Question: Why would a runner take a wrong turn in a race when he's 99 percent sure he is, indeed, going the wrong way? Answer: It's easy. Because the runners in front of him went that way.

Question: Why would a runner take a wrong turn in a race when he's 99 percent sure he is, indeed, going the wrong way?

Answer: It's easy. Because the runners in front of him went that way.

That's what happened in the Spring Dash on Sunday when I was in the final mile, charging hard along Lakeshore Drive approaching Tubbs Hill. Suddenly, a few runners just ahead turned right and headed up a steep hill on 11th Street, past the orange cone.

Questions flashed in my beleaguered brain.

What the heck? Did they change the course? Why are we going this way?

The guy near me knew, too, and pointed back to indicate we should have kept going straight.

A gal running strong yelled out, "What are we doing?"

Another guy said, "Where did this come from?"

"We weren't supposed to turn there," I finally said to anyone willing to listen.

But none of us turned back. We were committed, wherever this ended up.

When we reached Mountain Avenue, we took a left back over the correct course. A few minutes later, frustrated and flustered, I finished and found my son Nick, who had been ahead of me and also took the wrong turn.

We muttered about how much time that cost us and later, drove back and twice measured the distance of the right way, and the wrong way. We came up with almost a tenth of a mile extra.

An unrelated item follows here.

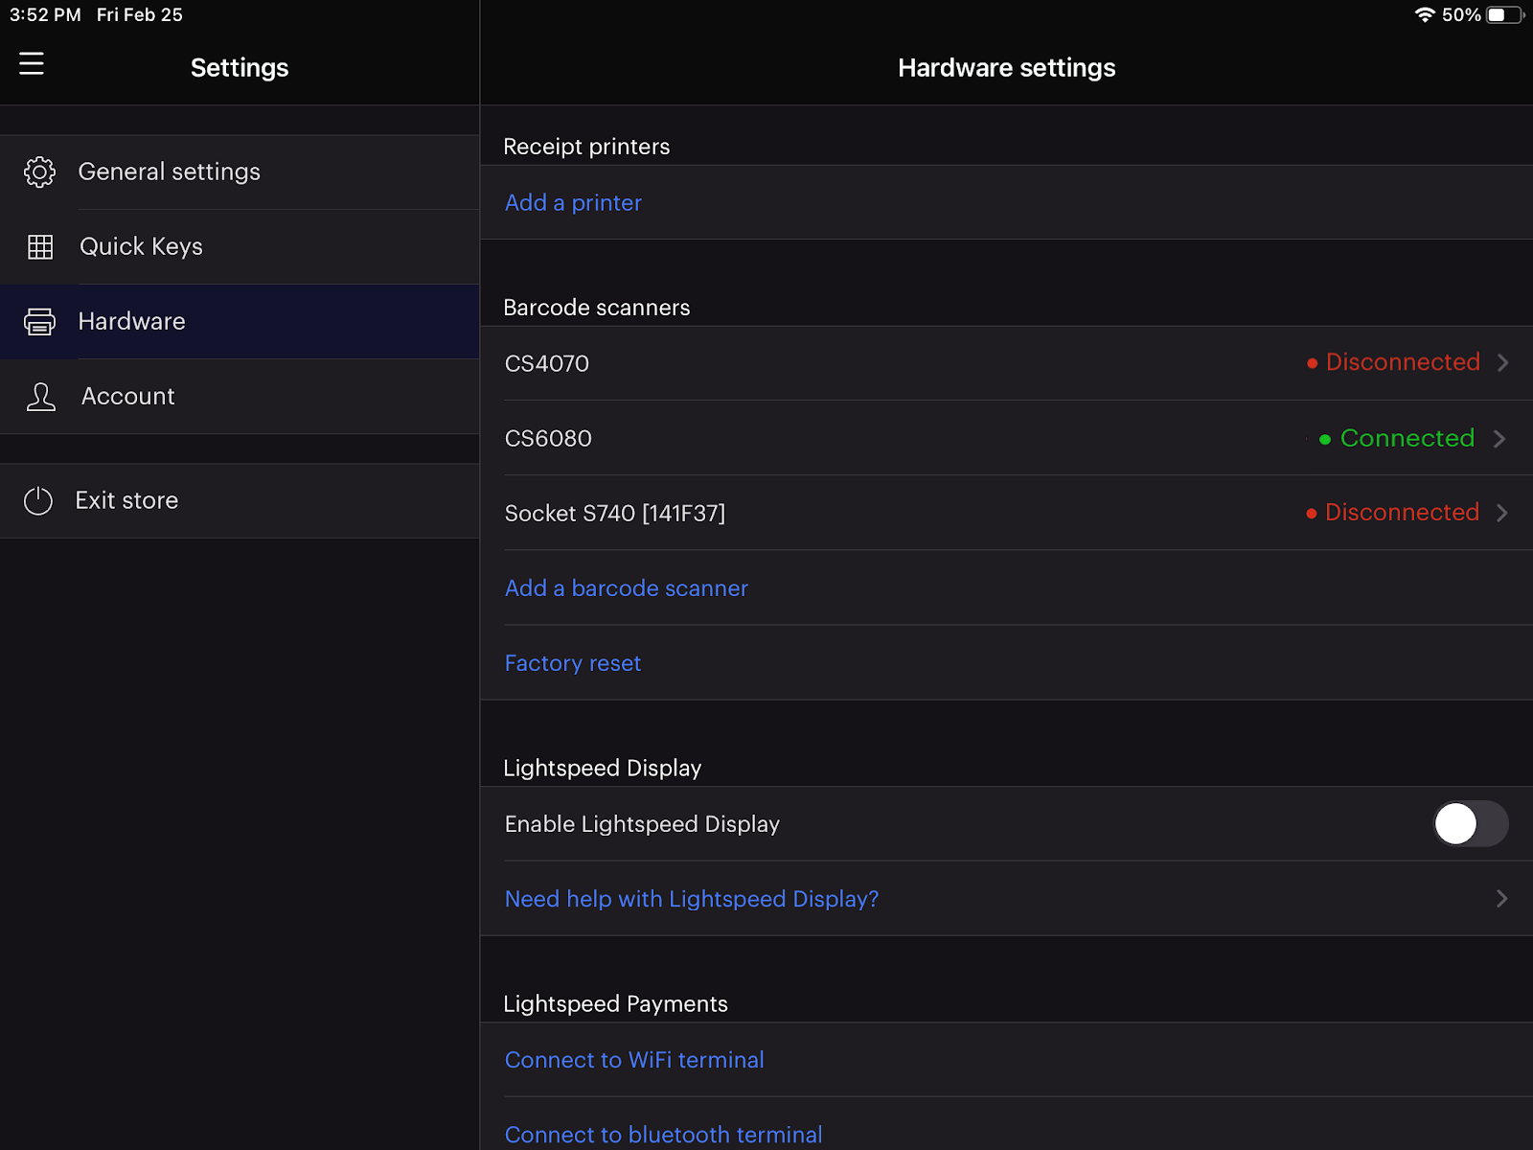Click the General settings gear icon
1533x1150 pixels.
(x=39, y=172)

I quickly calculated at a 6:20 per mile pace or so, that was about 38 seconds. Add the big hill we went up, and it's more than 40 seconds we decided to deduct from our finishing times. We both felt much better.

Nick, as it turned out, not only got off course - strike one - but was listed as "Mick" Buley in the results - strike two - and also ended up in the wrong age division. Strike three. Oh well. That's what he gets for having me fill out his entry form.

I SHOULDN'T have been surprised at the Spring Dash misadventure. Making a wrong turn is nothing new for me. It's not always my fault. Organizers sometimes don't exactly mark the course clearly, and seem to believe that we'll just know by instinct which way to go.

You should have heard Kent Eggleston's directions when he explained the new Leprechaun Scurry course this year at Lake City High School. "OK, start here, then turn left up by the building. When you get to the other side, go left again, and then run to the sidewalk. Follow that all the way until it loops back. From there, you'll take a right at the grass, another right at the fence, then follow your way around field and go right to the track."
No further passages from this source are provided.